Suara.com - Majelis Hakim Pengadilan Negeri Jakarta Selatan menunda sidang perdana gugatan praperadilan yang diajuan Eks Menteri Pemuda dan Olahraga, Imam Nahrawi terkait kasus suap dana Hibah Kemenpora kepada KONI tahun 2018, Senin (21/10/2019).
Sidang praperadilan Imam ditunda karena pihak dari termohon yakni Komisi Pemberantasan Korupsi (KPK) tidak hadir dalam persidangan. Sementara pihak Imam Nahrawi diwakili oleh tim kuasa hukum.
"Dengan ini sidang Insya Allah kita buka kembali pada Senin 4 November Untuk para termohon (KPK) akan kami panggil lagi," kata majelis hakim Elvian.
Sementara kuasa hukum Imam, Saleh mengaku tidak mengetahui alasan dari KPK tak hadir dalam sidang, hingga akhirnya majelis hakim menunda sidang.
Baca Juga: Kasus RJ Lino, KPK Periksa Adik Kandung Bambang Widjojanto
"Ya, kalau hari ini kemudian teman-teman di KPK tidak hadir, saya tidak tahu apa alasannya," ujar Saleh di PN Jakarta Selatan.
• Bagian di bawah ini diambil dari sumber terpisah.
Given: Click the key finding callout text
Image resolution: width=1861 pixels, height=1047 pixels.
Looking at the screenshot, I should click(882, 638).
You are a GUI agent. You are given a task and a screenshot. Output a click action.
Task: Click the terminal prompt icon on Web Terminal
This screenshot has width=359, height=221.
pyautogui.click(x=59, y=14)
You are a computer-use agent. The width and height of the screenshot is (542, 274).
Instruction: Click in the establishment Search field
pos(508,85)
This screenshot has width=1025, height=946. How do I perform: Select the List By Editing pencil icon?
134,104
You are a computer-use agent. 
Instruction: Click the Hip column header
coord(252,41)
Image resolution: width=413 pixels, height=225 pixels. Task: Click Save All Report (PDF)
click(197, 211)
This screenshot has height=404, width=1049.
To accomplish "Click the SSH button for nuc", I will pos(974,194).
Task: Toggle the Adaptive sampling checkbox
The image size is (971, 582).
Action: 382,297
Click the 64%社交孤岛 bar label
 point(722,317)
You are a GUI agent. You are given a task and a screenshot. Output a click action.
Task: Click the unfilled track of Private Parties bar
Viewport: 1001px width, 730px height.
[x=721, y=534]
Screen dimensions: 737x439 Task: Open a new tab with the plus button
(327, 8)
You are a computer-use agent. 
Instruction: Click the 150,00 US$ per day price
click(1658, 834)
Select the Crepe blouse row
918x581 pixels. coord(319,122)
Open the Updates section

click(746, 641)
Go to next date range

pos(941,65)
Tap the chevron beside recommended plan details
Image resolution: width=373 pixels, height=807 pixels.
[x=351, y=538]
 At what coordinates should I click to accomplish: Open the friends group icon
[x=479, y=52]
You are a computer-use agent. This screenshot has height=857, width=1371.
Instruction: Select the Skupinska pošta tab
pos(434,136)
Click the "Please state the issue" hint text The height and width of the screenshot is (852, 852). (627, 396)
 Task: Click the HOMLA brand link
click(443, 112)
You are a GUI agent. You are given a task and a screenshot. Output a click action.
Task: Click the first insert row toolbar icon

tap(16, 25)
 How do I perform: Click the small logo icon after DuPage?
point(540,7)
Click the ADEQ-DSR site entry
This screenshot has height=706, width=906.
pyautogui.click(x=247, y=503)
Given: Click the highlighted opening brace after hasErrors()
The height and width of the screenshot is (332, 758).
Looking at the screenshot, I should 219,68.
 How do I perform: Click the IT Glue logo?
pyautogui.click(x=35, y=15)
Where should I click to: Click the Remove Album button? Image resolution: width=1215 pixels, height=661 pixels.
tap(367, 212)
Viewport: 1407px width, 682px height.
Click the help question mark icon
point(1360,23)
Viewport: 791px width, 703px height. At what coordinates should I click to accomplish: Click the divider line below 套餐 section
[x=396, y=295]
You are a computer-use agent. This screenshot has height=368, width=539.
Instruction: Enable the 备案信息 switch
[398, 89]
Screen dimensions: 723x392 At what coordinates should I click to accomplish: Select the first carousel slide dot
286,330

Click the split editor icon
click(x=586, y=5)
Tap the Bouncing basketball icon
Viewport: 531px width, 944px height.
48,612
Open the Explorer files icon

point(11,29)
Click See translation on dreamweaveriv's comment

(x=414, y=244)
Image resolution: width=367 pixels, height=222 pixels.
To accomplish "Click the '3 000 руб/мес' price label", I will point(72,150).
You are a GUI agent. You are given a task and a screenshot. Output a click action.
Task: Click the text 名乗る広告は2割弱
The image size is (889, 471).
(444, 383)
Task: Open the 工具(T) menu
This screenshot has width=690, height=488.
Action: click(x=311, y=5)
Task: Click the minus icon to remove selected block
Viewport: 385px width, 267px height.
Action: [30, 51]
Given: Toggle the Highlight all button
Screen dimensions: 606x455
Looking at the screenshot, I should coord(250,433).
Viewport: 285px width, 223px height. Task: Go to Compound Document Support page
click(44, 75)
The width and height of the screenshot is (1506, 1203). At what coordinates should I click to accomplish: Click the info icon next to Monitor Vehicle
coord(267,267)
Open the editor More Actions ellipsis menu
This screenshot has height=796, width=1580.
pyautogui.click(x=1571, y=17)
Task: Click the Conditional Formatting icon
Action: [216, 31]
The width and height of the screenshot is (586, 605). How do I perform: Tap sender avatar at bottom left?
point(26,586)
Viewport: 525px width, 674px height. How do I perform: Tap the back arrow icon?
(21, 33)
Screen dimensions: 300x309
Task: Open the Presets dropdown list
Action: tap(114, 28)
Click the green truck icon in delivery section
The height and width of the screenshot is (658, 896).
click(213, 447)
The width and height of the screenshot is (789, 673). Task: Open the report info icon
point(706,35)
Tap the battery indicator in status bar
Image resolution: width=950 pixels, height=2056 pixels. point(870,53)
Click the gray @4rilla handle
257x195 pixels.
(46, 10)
Saleh mengaku kecewa pihak KPK tidak hadir. Meski demikian, ia menghormati Saleh keputusan Majelis Hakim.
"Kami sudah berusaha meminta kebijaksanaan dari hakim. Padahal kalau mengacu pada pasal 82 ayat 1 huruf C bahwa ini harus digelar sangat cepat," ungkap Saleh.
Lebih lanjut, Saleh menyebut alasan kliennya mengajukan gugatan praperadilan ke PN Jakarta Selatan karena ingin mengetahui penetapan tersangka Imam hingga dilakukan penahanan.
"Ini terkait dengan penetapan sebagai tersangka, dan penanahan yang dilakukan KPK," kata dia.
Baca Juga: Telisik Kasus Suap Proyek Jalan, KPK Periksa Ajudan Eks Bupati Muara Enim
Menurutnya, alasan pengajuan praperadilan bukan karena kliennya ingin menentang KPK. Ia menyebut hanya ingin menggunakan haknya senagai warga negara seperti didalam phtusan Mahkamah Agung Nomor 21 tahun 2014 memberikan hak kepada tersangka untuk mengajukan praperadilan.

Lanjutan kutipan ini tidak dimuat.